Köşe başlarında "portatif kuyumcu dükkanları" açılacaktı!..
Yurttaşlar ellerindeki altınları koşa koşa o kuyumculara bozduracak, "altın rezervleri" artacak, Merkez Bankası biraz nefes alacaktı!..
Enflasyonu önlemek için "hazır kuvvet" oluşturulacak, o kuvvetle bağlı gözü pek, gönlü tok "denetmenler" marketleri, bakkalları, kasapları, manavları canavar gibi denetleyecek, aaa bir de bakmışsınız, fiyatlar düşecekti!..
Ayrıca...
Maliye Bakanlığı'na bağlı olarak kurulan "Fiyat İstikrar Komitesi" bu işleri 'tepeden' kontrol edecek, ekonomi krizden kurtularak, yeniden rayına oturacaktı!..
Dalga geçmiyorum, Nureddin Nebati Bakanlık koltuğuna oturunca, bu "muhteşem buluşlarını" tek tek açıklıyor. Ekonomiye acele vaziyet etmekle kalmıyor, iktisat teorisine katkı sağlıyor.
Zaten o nedenle, kendisinin söylediği gibi, "sokakta rahat dolaşabiliyor".
Bir tek Nobel Ödülü eksik.
Ne yaparsınız ki, söylediklerinin hiçbiri olmuyor, sadece kendi inisiyatifindeki 'Fiyat İstikrar Komitesi' kuruluyor. Önceki gün o komite altıncı toplantısını yapıyor.
"Fiyat İstikrarı" için toplanıyor ama, olmayan "istikrar" her geçen gün biraz daha bozuluyor. Fiyatlar biraz daha artıyor.

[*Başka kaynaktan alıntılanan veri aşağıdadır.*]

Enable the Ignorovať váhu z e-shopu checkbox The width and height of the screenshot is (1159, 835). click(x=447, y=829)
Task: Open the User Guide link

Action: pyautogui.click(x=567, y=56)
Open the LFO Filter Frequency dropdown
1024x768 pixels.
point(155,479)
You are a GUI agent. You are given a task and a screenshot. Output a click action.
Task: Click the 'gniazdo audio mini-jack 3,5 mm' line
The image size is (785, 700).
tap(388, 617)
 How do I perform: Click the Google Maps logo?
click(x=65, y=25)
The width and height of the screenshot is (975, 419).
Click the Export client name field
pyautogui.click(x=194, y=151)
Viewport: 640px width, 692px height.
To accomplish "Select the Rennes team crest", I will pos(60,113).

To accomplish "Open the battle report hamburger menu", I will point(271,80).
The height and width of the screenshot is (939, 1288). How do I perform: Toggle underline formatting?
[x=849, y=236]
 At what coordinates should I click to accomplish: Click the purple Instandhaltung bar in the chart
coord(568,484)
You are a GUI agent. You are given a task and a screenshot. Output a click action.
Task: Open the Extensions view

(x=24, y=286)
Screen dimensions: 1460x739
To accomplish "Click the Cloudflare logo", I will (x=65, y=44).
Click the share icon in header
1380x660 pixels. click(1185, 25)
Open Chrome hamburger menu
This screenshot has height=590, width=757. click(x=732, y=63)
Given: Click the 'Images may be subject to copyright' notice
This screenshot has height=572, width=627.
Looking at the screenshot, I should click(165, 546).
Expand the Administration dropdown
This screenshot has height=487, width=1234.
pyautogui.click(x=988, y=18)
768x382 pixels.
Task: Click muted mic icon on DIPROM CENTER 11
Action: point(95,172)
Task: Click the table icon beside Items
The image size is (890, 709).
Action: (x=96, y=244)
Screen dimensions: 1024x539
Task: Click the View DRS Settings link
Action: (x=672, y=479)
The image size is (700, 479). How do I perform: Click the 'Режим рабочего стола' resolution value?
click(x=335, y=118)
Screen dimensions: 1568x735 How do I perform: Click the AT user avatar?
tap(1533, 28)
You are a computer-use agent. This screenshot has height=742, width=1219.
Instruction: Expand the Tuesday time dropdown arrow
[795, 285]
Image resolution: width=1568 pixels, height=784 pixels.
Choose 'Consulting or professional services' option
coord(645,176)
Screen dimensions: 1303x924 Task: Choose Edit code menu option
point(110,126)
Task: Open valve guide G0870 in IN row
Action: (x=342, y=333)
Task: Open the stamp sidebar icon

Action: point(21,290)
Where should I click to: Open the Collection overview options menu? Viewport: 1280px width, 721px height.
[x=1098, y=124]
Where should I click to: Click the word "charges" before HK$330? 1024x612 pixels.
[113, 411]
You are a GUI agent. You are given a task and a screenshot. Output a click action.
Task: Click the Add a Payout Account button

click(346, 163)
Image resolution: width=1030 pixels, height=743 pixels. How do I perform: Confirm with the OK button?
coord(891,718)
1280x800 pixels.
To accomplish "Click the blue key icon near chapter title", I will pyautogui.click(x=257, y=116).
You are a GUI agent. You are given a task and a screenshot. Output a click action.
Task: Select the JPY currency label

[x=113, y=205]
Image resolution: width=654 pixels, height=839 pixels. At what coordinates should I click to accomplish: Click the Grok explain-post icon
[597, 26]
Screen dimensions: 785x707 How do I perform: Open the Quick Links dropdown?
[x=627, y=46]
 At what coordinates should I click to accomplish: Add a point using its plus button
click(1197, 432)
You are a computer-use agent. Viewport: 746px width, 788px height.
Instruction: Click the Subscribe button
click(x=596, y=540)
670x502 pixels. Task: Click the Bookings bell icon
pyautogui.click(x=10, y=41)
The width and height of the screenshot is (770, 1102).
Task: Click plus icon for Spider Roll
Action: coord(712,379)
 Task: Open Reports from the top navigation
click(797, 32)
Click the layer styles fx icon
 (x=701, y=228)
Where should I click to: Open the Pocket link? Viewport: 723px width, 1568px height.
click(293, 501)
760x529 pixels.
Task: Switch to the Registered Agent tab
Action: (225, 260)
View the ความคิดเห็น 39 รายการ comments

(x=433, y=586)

Komitenin her toplantısı sonrasında yapılan açıklamalar ise, hiçbir işe yaramayan, anlamsız yuvarlak laflarla dolu. Gerçeklerle zerre kadar bağdaşmıyor.
Son açıklamada şöyle bir cümle var:
"Konut piyasasında fiyat mekanizmasını bozacak adımlara karşı alınabilecek tedbirler üzerinde çalışılmasına..."
Fiyat Komitesi'nin bu açıklamayı yaptığı saatlerde...
"TÜİK Haziran ayına ilişkin inşaat maliyetlerini açıklıyor.
İnşaatta Haziran ayı maliyetleri aylık yüzde 3.47 artışla rekor kırarken...
İnşaat maliyetleri yıllık bazda ortalama yüzde 106.87 oranında artıyor."
Yüzde 106.87 artış ayrı bir rekor.
"İşçilik, sigorta, nakliye gibi diğer maliyetler hariç, sadece inşaat malzemeleri dikkate alındığında, malzemelerdeki fiyat artışı yıllık yüzde 130.59".
Bu da, bir rekor.
Komite "konut piyasasında fiyatları bozacak adımlardan" söz ederken, adım filan kalmamış, fiyatlar almış başını gidiyor, AKP rekor üstüne rekor kırmaya devam ediyor.
Talihsiz rastlantı!..
Kiralar artıyor, ev fiyatları artıyor, ülkede görülmemiş bir "konut krizi" başlıyor, her yönüyle derinleşen ekonomik krizden konut kiraları ve ev fiyatları da nasibini alıyor.
Tayyip Erdoğan durur mu?..
Konut piyasasında "müjdelerini" arka arkaya attırıyor!..
'Üç ayda üç konut müjdesi'.
Ne de olsa, Erdoğan!..
Üçten azı aşağı kurtarmaz!..
İlk "konut müjdesi" 9 Mayıs 2022 tarihinde.
Ancak, o "müjde" herkeste şaşkınlık yaratıyor. Sözde sosyal konut, sözde "herkesi konut sahibi yapacağız" vaadi var, ama...
O "müjde" Erdoğan'ın Türkiye'nin gerçeklerinden ne kadar habersiz olduğunu gösteriyor.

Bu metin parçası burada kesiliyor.